Many researchers, including Tim Lee at Understanding AI and Nathan Lambert in his Interconnects newsletter, framed Q* as an attempt to bring an AlphaGo-style architecture to a language model: a generator policy that proposes moves (reasoning steps), a value network that scores positions (the PRM), and a search procedure (something like Monte Carlo tree search or beam search) that combines the two.[16]
OpenAI has never publicly described a product or paper named "Q*." The company has, however, said quite a lot about the o-series that is consistent with the rumored Q* architecture, and almost nothing that contradicts it.[4][5]
| Claim | Confirmed by OpenAI |
|---|---|
| A model called Q* exists | Indirectly, via Mira Murati's internal note acknowledging media reports |
| Q* solved grade-school math problems | No public confirmation |
| The o-series uses RL over a hidden chain of thought | Yes; stated in the o1 release post and system card |
| Inference-time compute scaling is a deliberate goal | Yes; o1 documentation describes log-linear accuracy scaling with thinking time |
| Process reward models or tree search are used | Not confirmed by name; OpenAI keeps the specific algorithm proprietary |
| Q* is the same project as Strawberry / o1 | Not confirmed officially, but reported by Reuters, Bloomberg and The Information using internal sources |
The Q* leak landed in the middle of one of the most chaotic weeks in OpenAI's history. Sam Altman was removed by the board on November 17, 2023, with the board citing a loss of confidence in his leadership. Within hours, Greg Brockman resigned in protest, hundreds of OpenAI employees signed a letter threatening to leave for Microsoft unless Altman was reinstated, and on November 21, 2023, Altman returned with a new initial board. The Reuters story on Q* appeared the following day.[1][6]
The framing of the staff researchers' letter, that the new capability could threaten humanity, became one of the public anchors for the safety side of OpenAI's internal debate.
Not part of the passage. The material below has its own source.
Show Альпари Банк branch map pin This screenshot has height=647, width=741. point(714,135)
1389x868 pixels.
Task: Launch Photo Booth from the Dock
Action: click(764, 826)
Whether Q*'s actual capabilities deserved that framing is contested. Gary Marcus, in a Substack post titled "About that OpenAI 'breakthrough,'" argued that the entire episode had been overhyped and that solving grade-school math problems is a long way from any plausible AGI threshold. MIT Technology Review's Will Douglas Heaven made a similar point, quoting Wenda Li of Edinburgh and Katie Collins of Cambridge to argue that current systems still lack the architecture needed to reason about mathematics in any robust way.[17][18]
In hindsight, Q* is best read as the public's first glimpse of a research bet that paid off. The lineage runs cleanly from process supervision in May 2023, through the November 2023 leak, through the Strawberry codename in mid-2024, into o1 in September 2024 and o3 in April 2025. Every model in that chain has the same basic shape: a language model that has been trained with reinforcement learning to think for a long time before answering, scored by a verifier on each step, and rewarded for getting the final answer right.[4][5][10]
The practical impact has been concrete. The o-series substantially raised the bar on math benchmarks (o1-preview hit 83% on AIME 2024 vs 13% for GPT-4o), on competitive programming (o3 reached an Elo of 2727 on Codeforces vs 1891 for o1), and on agentic software tasks (o3 scored 71.7% on SWE-bench Verified vs 48.9% for o1). The same techniques have spread industry-wide, with Anthropic, Google DeepMind, DeepSeek, Alibaba and others all releasing reasoning-tuned variants of their flagship models within a year of o1.[5]
Whether or not Q* ever existed as a discrete model, the name has become a kind of shorthand for the moment when the AI field stopped trying to scale only the size of transformer models and started seriously scaling how long they think.